### [What to do]
Although the data below holds other lines too, output only those from the line with "GitHub Actions Code Explainer (69, 1930)" up to and including the line with "MkDocs (263, 2555)", exactly as they appear.

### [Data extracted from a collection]
-- -- --
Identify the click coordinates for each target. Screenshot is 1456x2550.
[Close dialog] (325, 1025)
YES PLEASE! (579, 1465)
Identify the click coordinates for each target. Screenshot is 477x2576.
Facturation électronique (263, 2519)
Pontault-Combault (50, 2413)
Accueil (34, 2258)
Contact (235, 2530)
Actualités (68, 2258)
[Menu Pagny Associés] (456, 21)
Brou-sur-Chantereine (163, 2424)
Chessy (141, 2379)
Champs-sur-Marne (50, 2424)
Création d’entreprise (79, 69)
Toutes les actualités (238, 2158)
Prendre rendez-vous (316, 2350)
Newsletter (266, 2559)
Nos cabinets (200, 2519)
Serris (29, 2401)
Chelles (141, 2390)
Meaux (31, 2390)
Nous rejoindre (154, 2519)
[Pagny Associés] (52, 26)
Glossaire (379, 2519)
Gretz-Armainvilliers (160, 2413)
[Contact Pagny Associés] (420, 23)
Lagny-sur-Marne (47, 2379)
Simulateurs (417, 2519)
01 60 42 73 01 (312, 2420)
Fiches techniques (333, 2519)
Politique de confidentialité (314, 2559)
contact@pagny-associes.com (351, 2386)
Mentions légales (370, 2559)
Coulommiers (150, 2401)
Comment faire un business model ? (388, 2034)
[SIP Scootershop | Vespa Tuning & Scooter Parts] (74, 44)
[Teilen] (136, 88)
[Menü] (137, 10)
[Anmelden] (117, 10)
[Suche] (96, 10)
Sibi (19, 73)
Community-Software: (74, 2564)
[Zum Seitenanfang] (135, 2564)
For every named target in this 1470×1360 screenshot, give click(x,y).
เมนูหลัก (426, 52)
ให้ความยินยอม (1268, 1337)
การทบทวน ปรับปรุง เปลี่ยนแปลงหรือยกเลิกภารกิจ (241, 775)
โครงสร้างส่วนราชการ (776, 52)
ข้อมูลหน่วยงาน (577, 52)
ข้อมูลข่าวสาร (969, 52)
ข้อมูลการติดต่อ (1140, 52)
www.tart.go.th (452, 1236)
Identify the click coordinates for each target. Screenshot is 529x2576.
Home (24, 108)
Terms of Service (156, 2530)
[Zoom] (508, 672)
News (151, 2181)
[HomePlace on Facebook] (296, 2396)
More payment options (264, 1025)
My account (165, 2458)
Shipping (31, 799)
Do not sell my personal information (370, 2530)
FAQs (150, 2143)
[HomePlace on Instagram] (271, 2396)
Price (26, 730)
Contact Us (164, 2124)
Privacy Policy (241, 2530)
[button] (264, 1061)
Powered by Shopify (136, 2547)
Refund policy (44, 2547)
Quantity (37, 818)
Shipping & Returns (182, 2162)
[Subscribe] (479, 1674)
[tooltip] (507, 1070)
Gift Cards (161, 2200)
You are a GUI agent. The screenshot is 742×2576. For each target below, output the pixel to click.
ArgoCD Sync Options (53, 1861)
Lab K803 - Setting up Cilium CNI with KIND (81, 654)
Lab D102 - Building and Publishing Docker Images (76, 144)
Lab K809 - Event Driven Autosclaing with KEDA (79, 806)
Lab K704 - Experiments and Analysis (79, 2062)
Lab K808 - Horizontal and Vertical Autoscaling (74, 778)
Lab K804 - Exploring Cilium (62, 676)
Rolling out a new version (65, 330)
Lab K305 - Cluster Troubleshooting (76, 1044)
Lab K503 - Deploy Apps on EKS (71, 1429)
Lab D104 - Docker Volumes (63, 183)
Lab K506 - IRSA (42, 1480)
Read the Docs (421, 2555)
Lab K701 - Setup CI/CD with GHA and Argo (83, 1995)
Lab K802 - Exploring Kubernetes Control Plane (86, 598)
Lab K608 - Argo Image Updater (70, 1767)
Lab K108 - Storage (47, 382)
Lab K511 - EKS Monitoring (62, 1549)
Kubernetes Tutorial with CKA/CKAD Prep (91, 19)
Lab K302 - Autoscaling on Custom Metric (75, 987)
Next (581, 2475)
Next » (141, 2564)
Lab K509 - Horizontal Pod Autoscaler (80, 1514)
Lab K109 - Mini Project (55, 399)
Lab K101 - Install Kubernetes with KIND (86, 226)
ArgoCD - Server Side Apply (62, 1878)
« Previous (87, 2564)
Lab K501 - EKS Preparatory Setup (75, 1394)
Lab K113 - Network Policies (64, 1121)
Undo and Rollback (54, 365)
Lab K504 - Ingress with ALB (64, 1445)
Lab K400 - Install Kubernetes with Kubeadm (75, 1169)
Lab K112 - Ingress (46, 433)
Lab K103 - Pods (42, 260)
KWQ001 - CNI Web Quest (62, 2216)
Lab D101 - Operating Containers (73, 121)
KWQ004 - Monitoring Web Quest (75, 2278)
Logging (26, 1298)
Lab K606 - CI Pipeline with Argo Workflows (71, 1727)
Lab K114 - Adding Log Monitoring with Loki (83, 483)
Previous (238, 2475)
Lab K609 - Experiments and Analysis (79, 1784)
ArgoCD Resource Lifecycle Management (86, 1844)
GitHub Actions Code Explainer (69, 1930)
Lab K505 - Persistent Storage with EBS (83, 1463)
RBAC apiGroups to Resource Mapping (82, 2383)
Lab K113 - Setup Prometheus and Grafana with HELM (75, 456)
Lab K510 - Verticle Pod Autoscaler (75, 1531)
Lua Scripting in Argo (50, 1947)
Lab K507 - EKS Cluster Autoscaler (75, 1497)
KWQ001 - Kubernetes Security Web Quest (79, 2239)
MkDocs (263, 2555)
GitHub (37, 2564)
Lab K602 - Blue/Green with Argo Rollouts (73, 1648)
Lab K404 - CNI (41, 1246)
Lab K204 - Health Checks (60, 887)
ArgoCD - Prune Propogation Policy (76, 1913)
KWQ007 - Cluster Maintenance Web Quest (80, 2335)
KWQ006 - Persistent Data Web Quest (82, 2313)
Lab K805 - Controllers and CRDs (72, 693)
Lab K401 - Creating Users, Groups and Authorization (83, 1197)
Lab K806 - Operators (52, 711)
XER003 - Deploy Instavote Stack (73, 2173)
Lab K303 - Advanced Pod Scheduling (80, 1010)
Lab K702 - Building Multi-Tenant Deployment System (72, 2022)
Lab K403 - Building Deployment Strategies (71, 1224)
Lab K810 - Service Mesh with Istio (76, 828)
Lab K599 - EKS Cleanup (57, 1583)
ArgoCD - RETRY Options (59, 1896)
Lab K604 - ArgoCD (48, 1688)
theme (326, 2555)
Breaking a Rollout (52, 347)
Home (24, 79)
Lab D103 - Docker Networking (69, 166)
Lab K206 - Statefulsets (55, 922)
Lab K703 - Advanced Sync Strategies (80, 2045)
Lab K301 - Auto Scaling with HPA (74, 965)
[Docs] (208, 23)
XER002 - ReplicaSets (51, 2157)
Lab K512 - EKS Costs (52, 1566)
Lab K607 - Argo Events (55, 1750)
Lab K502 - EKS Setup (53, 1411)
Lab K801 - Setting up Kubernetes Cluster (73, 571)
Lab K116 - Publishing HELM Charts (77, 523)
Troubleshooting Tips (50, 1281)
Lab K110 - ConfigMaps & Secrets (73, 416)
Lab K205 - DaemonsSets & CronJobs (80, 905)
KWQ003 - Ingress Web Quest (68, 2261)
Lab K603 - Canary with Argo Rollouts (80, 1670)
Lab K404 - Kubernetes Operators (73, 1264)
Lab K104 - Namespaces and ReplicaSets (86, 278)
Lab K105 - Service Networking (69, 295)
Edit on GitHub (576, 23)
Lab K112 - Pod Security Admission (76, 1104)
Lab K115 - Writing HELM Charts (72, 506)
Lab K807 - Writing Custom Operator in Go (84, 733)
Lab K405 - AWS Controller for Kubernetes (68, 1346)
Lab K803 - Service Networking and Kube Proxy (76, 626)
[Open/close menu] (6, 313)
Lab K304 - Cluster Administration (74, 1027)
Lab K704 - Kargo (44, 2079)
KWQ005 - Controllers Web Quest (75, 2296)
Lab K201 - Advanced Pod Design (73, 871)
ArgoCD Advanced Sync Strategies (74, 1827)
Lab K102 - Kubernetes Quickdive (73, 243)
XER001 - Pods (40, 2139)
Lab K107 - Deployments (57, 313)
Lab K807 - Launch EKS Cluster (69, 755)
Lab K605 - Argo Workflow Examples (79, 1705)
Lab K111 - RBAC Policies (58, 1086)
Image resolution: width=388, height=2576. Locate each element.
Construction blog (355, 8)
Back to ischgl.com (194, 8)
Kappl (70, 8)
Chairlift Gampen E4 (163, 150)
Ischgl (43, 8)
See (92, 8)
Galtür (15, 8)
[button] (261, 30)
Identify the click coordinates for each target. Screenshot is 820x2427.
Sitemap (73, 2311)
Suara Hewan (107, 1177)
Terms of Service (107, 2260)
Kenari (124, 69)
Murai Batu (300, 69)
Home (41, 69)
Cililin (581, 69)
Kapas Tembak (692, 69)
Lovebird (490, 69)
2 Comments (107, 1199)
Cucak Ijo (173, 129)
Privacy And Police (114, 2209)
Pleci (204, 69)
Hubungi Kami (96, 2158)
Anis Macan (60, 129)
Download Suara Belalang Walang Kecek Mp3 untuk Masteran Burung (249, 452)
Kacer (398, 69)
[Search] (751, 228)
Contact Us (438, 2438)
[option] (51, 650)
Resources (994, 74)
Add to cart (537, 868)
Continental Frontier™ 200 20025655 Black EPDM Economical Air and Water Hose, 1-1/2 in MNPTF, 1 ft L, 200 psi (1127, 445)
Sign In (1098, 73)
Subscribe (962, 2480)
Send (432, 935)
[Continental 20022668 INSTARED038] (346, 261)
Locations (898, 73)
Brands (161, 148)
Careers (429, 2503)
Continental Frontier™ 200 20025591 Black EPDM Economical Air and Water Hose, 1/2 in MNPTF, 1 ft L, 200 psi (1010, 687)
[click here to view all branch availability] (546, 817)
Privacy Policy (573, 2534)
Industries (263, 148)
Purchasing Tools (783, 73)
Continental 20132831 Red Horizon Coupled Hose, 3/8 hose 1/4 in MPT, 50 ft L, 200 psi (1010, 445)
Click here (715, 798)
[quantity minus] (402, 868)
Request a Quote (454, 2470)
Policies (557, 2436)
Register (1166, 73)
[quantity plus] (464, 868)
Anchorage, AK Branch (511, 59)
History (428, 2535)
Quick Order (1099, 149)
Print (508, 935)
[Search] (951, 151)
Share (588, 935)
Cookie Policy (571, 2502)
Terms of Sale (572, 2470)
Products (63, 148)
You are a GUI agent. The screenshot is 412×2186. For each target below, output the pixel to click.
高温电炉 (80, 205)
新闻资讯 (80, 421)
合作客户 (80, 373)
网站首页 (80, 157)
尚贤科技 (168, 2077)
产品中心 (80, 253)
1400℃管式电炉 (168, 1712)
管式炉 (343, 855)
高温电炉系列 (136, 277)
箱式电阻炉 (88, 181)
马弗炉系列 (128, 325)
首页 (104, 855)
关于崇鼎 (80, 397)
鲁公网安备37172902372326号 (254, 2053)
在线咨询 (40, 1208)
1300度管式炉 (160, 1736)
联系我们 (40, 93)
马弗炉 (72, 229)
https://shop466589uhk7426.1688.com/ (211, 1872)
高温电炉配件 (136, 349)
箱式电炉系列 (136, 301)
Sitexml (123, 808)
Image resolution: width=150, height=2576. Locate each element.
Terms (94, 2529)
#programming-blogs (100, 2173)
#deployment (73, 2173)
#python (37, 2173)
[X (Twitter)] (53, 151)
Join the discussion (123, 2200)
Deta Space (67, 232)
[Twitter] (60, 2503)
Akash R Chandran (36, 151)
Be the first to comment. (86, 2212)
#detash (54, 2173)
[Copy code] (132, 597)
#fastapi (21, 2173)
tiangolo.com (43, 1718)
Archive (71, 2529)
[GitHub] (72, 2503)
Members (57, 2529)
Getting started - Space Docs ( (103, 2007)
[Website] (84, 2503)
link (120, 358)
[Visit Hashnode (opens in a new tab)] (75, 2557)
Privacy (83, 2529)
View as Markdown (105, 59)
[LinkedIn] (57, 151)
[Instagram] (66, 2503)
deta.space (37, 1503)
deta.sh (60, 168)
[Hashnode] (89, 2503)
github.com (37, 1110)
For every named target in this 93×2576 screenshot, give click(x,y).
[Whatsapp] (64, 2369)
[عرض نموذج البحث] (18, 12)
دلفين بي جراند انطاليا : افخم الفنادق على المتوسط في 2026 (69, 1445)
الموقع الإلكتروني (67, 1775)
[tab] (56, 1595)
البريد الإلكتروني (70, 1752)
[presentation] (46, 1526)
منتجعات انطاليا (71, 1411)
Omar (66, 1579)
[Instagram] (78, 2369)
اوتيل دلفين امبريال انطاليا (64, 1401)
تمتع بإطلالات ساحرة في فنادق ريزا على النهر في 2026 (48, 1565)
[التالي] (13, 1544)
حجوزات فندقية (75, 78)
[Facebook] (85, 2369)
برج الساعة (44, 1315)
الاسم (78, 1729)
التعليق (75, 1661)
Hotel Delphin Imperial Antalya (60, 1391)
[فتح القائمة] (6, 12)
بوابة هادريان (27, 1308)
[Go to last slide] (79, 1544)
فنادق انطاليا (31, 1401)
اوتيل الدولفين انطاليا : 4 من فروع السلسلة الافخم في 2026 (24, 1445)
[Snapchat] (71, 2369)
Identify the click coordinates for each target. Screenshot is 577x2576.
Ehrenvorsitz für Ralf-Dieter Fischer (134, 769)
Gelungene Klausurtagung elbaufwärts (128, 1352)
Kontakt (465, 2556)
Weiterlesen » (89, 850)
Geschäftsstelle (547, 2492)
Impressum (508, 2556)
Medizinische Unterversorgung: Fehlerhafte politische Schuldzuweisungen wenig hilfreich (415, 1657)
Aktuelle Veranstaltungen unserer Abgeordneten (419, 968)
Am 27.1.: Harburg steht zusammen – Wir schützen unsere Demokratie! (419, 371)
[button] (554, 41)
-- -- --
### [Reply]
GitHub Actions Code Explainer (69, 1930)
Lab K505 - Persistent Storage with EBS (83, 1463)
RBAC apiGroups to Resource Mapping (82, 2383)
Lab K113 - Setup Prometheus and Grafana with HELM (75, 456)
Lab K510 - Verticle Pod Autoscaler (75, 1531)
Lua Scripting in Argo (50, 1947)
Lab K507 - EKS Cluster Autoscaler (75, 1497)
KWQ001 - Kubernetes Security Web Quest (79, 2239)
MkDocs (263, 2555)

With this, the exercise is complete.